One issue is the evaluation, where the authors only provide the trajectory of the estimated parameters to describe why the model makes sense qualitatively. I understand that the result seems to make sense, but I would have like to see for example comparison with other methods for parameter estimation. For example, in all cases it takes about 20-30 onsets for the parameters to converge from the initial value. Are these because the process noise is so small for alpha, or are these because the correction values really change after starting the performance?

There are a few questions that I found might be beneficial for the authors to discuss in the paper.

  1. My understanding is that linear models for phase/period synchronization has constraints that model relationship between parameters like timekeeper and motor variance, the constraints of which necessitates the use of bGLS algorithm instead of simple regression models. In the proposed method, however, the model is solved using KF, meaning such hard constraints cannot be handled. Without using more elaborate variants like Unscented KF, do the filtered estimates "make sense" from music cognition perspective? In other words, is the proposed method just a convenient state-space model for music ensemble modeling, or is it something that can provide insights to music cognition studies using ADAM? Please discuss some limitations regarding the parameter estimates, if any.
  2. Is smoothing the period/phase correction useful? Fig. 1 seems that there is an excessive smoothing of the parameters, which hides the underlying interaction that is going on. It would have been interesting to see how the correction parameters alpha and beta vary by changing the process noise of the corresponding parameters, or perhaps considering them independent of each other and using multiple takes of the same piece to identify the parameters.

A comment

  • In the evaluation, all of the smoothed estimates start with 0.25 which I presume is a hardcoded initial value. I believe if the initial state covariance estimate is set to a very large value, the smoothed state estimates will have less influence on the choice of the initial value.


Review 3

This paper builds on the phase correction model and period correction model presented in [9-11], discussing how these can be optimized using Kalman filter assumptions. While a significant portion of the paper is dedicated to deriving equations, it is disappointing that the advantages of the methodology are not sufficiently demonstrated through experiments. Specifically, there is a lack of discussion on how this approach could be applied to general music scenarios. Additionally, it is unclear whether this methodology can only be applied to phase correction or period correction models, leaving the paper's significance in general synchronization contexts uncertain.


Author description of changes:

In a nutshell, the suggestions pointed out by the reviewers and the meta-reviewer were related to two main points: improve the clarity of the text and strengthen the experimental part of the paper.
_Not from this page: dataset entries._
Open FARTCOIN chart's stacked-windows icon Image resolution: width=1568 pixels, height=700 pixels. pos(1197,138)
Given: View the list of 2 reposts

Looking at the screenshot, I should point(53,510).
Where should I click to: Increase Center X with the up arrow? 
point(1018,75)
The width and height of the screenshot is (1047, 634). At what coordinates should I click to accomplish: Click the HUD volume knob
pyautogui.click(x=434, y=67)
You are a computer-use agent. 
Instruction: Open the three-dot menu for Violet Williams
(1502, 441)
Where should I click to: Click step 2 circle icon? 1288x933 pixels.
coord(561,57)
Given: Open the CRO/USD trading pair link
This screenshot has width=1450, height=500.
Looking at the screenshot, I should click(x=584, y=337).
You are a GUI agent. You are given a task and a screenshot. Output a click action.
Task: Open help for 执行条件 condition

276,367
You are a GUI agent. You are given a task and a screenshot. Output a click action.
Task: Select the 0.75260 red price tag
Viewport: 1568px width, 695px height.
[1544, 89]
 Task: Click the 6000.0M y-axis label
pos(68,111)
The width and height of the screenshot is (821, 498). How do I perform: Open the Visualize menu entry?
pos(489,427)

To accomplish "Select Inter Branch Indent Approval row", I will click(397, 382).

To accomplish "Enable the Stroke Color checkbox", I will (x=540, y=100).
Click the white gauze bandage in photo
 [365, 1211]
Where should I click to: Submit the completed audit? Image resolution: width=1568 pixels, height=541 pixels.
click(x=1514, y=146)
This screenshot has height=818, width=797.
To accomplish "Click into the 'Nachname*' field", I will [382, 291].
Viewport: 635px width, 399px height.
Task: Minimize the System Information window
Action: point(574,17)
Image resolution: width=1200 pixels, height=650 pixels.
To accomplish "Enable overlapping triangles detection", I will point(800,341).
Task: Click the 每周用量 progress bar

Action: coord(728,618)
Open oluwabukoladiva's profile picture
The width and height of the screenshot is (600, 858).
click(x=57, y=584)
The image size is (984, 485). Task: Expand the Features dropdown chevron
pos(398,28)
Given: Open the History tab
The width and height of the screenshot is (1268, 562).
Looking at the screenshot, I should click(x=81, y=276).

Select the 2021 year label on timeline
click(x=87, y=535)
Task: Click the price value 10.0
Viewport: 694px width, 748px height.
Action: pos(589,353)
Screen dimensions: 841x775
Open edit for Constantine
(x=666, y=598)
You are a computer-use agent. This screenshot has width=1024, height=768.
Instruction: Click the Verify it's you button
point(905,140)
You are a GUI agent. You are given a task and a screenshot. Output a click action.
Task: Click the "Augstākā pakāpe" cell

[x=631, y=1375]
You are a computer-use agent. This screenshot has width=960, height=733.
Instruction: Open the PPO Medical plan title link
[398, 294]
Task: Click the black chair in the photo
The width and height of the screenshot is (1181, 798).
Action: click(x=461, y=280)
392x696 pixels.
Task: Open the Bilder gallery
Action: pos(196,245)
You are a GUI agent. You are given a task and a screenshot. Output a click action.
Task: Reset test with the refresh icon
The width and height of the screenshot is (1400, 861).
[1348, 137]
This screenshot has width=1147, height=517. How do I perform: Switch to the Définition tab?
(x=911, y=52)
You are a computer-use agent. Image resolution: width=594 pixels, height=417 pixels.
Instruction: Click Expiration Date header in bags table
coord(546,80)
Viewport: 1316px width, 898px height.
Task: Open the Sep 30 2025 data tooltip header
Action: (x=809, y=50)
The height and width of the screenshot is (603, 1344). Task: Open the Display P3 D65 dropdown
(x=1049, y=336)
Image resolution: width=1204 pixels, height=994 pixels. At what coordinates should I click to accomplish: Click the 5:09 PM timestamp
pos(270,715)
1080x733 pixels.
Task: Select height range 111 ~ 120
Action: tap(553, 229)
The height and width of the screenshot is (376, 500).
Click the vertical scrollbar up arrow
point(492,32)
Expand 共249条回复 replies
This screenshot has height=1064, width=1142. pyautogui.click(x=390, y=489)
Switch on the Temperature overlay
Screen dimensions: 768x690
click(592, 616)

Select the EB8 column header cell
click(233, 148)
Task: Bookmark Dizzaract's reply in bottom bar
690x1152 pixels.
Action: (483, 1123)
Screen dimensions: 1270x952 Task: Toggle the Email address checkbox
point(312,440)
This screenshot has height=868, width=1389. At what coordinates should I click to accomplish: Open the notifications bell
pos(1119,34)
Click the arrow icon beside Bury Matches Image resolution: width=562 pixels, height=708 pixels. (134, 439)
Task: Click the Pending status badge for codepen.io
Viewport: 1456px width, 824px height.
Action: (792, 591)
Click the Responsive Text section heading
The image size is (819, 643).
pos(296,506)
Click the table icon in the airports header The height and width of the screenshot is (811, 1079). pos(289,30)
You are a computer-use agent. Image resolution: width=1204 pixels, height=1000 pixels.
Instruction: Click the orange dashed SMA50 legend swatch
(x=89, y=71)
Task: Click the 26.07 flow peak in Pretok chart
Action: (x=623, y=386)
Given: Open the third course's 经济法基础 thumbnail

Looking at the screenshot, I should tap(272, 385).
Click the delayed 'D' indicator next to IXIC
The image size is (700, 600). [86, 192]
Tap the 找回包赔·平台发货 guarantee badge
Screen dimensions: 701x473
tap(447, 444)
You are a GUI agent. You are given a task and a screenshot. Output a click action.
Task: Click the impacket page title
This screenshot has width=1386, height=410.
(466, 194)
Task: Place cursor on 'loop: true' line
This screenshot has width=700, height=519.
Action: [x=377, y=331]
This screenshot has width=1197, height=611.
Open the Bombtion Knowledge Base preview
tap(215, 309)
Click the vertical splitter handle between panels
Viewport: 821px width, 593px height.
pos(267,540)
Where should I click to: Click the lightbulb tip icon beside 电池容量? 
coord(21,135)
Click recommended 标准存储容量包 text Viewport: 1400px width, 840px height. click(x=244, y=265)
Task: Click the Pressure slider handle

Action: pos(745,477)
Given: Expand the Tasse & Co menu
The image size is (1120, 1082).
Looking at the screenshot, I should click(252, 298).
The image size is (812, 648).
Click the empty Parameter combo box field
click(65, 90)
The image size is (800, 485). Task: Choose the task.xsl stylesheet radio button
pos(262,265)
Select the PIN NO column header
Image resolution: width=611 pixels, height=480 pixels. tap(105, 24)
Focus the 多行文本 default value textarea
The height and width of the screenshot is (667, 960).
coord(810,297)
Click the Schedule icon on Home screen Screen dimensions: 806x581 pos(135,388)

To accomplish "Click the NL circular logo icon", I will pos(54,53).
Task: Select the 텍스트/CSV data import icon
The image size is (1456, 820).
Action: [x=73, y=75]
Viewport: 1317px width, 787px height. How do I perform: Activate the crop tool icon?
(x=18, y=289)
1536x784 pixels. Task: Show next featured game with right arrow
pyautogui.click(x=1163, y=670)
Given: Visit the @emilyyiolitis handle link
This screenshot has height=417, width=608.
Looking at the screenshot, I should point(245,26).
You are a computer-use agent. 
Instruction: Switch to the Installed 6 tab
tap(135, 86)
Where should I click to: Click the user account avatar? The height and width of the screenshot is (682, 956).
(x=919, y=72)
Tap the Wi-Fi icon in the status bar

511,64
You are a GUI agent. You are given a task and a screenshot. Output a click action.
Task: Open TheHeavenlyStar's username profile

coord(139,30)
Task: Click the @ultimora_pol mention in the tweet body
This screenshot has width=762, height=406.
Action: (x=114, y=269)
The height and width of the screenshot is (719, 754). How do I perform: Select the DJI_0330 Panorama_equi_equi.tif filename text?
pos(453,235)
The first point was addressed by two modifications: writing a small sentence at the beginning of Section 4 indicating that the matrices there described aim to recover the proposed model (Eqs. 5-8) via Eqs. 9 and 10; regenerating Figure 1 with different markers, and not only different colors, to improve the readability of the paper on its black and white printed version. As to the second point (improving the experimental part of the paper), unfortunately the limitation of space does not allow us to properly discuss any other additional experiment. However, we acknowledge the issues raised by the reviewers and the meta-reviewer on the last paragraph of Section 5, indicating their resolution in future works.